**EXERCISE:** Count every line in the following entries where the word "Focus" appears. Give the count alone.

(AVAILABLE DATA begins)

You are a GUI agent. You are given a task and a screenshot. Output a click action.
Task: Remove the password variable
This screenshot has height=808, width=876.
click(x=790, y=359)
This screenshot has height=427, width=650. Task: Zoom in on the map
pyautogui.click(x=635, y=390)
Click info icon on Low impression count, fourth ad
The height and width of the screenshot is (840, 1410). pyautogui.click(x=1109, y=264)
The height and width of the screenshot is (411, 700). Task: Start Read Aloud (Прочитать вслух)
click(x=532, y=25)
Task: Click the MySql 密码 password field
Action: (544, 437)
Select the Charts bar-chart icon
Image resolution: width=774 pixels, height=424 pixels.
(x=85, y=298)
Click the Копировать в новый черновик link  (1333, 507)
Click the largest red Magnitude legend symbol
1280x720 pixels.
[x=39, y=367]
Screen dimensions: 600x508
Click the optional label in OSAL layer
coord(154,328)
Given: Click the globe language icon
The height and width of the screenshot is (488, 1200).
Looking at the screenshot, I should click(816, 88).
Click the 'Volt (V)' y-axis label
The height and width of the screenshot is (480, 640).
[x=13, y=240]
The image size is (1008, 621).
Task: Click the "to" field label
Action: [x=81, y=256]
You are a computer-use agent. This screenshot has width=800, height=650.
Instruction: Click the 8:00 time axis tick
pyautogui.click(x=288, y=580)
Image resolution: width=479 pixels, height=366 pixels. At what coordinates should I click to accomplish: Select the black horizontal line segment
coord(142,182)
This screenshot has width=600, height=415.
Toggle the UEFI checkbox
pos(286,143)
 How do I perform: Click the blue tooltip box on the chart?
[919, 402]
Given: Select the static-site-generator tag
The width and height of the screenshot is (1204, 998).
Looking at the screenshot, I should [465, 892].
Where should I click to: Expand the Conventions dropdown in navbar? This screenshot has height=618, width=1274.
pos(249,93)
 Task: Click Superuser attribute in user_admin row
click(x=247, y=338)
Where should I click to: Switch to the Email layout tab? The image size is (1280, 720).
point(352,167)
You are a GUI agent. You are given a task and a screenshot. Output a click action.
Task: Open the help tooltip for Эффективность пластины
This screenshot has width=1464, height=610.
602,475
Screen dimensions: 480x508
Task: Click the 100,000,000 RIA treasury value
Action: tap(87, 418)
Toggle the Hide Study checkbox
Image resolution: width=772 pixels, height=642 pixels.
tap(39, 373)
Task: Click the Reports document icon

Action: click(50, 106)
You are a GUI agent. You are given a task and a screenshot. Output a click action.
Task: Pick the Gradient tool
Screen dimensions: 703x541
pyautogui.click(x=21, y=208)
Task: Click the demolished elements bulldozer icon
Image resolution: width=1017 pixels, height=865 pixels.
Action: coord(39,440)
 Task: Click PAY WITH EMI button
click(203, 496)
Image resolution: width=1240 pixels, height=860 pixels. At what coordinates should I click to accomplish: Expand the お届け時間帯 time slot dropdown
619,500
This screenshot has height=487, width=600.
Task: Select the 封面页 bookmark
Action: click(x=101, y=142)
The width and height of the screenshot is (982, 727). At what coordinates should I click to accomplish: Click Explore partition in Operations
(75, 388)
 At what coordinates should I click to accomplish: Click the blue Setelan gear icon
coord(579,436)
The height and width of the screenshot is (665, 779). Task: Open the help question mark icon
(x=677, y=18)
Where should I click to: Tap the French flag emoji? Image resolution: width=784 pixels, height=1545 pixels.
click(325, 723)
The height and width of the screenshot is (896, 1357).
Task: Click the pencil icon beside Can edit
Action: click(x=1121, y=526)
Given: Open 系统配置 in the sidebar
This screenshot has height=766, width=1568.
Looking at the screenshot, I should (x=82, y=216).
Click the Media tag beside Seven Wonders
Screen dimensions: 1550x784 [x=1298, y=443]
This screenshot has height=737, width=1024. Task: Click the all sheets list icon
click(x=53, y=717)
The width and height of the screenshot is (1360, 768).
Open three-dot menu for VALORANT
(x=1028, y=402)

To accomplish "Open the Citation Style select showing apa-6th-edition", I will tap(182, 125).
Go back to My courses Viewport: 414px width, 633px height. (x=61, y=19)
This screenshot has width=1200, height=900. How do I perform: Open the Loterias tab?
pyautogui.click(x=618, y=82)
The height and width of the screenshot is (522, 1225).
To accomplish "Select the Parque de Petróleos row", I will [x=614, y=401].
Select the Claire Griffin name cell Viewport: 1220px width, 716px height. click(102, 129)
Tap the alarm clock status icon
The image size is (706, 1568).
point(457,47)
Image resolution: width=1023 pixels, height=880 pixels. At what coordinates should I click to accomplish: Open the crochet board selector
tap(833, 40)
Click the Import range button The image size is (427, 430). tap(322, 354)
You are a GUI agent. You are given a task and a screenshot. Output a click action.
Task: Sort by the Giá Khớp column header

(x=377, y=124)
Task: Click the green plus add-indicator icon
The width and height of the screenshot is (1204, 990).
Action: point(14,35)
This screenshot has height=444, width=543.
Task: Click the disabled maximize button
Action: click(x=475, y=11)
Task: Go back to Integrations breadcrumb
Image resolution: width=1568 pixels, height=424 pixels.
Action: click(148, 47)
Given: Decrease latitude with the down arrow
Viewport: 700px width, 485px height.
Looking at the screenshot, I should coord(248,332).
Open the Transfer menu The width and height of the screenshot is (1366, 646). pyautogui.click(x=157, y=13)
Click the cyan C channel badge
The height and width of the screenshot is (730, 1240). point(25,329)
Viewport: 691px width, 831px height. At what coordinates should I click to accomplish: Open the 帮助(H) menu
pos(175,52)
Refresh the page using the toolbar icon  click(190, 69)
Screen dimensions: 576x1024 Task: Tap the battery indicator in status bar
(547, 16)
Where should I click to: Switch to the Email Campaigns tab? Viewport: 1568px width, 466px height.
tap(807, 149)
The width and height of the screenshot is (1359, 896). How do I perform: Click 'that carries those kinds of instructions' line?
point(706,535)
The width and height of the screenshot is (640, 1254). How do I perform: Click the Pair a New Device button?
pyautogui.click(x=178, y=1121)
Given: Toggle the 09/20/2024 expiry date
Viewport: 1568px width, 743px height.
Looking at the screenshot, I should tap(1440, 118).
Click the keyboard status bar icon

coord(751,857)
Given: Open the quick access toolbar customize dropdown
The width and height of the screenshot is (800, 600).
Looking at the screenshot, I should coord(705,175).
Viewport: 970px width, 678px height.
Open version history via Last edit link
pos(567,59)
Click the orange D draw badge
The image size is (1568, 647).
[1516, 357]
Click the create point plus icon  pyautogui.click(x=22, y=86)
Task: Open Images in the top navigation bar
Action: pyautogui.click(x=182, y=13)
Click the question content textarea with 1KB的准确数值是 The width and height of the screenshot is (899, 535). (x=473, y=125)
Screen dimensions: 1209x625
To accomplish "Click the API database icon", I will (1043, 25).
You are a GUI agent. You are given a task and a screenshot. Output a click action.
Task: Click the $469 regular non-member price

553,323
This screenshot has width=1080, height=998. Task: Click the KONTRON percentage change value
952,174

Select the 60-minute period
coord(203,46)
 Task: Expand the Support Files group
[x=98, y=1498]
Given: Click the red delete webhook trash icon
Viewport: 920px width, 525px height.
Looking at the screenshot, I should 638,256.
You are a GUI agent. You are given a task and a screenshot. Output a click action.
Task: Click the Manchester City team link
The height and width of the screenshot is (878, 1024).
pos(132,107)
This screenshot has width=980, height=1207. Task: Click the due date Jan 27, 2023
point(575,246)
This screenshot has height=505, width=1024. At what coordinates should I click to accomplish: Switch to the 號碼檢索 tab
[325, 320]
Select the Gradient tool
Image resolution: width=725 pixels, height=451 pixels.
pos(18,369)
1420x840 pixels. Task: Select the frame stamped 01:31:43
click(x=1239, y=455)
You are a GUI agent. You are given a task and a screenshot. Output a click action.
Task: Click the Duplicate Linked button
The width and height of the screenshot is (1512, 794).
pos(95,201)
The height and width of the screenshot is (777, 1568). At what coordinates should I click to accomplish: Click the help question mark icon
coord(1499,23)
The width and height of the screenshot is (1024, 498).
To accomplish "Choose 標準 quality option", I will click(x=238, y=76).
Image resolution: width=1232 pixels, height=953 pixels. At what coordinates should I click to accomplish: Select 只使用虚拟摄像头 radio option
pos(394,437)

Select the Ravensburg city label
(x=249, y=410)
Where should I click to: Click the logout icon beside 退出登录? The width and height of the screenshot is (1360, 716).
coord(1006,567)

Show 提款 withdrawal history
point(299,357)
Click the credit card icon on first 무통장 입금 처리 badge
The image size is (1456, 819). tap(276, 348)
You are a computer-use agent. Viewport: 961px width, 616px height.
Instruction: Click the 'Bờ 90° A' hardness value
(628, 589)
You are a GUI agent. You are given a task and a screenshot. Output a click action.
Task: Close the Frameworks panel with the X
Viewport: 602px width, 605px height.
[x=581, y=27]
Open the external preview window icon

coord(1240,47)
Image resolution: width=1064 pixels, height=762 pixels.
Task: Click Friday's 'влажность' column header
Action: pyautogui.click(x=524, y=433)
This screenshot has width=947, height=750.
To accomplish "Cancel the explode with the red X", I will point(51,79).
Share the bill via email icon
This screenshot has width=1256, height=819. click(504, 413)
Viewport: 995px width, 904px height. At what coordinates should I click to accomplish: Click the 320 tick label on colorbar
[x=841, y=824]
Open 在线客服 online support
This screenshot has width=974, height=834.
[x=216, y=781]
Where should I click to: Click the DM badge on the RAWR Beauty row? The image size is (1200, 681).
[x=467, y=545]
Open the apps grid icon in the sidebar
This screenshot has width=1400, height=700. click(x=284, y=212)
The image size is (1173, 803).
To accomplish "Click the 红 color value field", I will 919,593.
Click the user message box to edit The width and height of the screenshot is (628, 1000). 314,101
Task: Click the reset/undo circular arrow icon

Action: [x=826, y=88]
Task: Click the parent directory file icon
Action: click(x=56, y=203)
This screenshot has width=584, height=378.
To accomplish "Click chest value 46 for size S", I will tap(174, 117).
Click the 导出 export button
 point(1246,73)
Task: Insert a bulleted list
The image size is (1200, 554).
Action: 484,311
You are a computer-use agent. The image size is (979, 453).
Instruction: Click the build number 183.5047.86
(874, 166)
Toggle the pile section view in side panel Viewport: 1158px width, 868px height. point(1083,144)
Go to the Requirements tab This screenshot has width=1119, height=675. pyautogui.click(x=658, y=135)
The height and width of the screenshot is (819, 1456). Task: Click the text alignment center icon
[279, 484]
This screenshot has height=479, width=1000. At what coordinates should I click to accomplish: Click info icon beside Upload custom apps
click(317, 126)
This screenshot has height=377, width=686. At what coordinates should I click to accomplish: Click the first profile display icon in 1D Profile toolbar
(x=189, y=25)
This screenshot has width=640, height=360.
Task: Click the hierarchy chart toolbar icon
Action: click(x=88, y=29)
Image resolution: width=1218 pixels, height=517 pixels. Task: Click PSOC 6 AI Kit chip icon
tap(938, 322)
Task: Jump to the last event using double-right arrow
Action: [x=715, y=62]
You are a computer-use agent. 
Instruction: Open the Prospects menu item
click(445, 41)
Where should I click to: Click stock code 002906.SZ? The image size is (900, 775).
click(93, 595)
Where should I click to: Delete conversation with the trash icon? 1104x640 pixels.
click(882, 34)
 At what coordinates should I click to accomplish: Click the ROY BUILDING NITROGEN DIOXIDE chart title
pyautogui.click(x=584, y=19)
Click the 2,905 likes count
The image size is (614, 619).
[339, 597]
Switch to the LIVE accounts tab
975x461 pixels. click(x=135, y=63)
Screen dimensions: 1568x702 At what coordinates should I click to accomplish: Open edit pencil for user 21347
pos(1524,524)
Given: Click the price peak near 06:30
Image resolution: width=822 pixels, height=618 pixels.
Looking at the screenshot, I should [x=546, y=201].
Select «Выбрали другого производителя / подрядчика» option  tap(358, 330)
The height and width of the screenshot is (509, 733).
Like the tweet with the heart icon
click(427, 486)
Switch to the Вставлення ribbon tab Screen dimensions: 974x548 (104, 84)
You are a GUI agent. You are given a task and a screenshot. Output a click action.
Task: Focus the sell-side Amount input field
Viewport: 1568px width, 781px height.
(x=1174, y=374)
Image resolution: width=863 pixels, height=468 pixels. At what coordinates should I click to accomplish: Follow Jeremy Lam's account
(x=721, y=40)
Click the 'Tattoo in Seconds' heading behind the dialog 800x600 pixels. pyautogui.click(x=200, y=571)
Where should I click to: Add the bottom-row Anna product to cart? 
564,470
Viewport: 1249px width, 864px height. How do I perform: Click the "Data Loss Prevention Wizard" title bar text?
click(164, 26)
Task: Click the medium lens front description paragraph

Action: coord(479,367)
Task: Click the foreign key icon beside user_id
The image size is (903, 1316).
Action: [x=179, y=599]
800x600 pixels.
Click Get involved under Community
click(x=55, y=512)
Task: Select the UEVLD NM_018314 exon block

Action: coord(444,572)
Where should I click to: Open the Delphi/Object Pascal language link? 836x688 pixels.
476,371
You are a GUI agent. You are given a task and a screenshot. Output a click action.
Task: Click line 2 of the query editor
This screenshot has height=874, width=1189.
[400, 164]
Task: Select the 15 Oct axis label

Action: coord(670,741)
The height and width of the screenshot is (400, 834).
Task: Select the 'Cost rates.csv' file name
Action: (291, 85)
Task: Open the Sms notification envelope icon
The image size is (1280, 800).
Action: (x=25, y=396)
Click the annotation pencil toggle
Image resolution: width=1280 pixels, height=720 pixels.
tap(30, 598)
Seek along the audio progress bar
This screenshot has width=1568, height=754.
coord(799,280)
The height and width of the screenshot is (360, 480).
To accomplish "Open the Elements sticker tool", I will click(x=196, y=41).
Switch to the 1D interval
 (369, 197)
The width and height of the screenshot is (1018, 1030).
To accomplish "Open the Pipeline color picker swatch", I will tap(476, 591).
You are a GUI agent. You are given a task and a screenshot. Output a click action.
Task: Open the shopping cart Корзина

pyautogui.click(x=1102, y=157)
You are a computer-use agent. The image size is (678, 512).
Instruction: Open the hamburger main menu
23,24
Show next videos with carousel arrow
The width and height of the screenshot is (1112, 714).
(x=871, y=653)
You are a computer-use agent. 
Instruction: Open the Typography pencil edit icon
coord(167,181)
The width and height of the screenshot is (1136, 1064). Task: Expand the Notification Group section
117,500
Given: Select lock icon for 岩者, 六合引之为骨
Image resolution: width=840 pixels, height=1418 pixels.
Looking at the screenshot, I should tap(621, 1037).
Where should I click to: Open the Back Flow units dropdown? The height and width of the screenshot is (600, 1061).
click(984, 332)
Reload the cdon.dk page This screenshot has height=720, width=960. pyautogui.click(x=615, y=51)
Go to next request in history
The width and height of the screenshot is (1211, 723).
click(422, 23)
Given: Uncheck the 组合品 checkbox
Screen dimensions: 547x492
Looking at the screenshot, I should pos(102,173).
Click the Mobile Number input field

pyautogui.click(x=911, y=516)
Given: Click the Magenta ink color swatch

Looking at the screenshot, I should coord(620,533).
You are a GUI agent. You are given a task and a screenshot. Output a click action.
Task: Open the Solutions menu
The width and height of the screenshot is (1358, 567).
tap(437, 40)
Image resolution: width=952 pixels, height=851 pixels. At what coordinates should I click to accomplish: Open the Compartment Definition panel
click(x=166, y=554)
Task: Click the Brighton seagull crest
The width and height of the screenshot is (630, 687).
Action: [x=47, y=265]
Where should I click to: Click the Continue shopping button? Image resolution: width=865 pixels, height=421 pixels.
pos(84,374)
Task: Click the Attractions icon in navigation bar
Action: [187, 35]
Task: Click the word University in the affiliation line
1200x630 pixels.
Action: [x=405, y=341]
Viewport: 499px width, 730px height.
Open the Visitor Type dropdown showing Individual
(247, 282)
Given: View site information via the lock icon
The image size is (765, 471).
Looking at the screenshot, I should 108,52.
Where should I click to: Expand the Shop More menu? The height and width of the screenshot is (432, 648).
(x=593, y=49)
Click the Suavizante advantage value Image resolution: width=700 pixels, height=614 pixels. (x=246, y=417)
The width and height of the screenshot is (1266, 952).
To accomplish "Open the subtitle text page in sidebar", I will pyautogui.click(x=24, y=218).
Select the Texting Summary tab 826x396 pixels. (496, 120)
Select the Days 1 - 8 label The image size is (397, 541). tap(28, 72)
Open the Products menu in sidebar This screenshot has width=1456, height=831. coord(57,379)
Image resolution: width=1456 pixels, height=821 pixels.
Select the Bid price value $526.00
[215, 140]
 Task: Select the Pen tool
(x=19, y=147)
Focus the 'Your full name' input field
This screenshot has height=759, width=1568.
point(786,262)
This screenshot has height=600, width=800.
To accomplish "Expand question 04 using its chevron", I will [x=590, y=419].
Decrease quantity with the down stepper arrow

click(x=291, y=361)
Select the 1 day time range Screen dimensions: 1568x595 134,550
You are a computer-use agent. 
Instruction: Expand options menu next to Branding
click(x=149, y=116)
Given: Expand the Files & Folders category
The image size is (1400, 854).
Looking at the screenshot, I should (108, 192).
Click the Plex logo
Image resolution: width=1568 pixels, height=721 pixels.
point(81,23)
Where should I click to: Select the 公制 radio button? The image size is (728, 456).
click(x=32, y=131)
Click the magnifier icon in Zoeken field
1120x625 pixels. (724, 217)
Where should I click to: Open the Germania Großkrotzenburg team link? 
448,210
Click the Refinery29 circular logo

(AVAILABLE DATA ends)

**RESULT OF THIS EXERCISE:** 2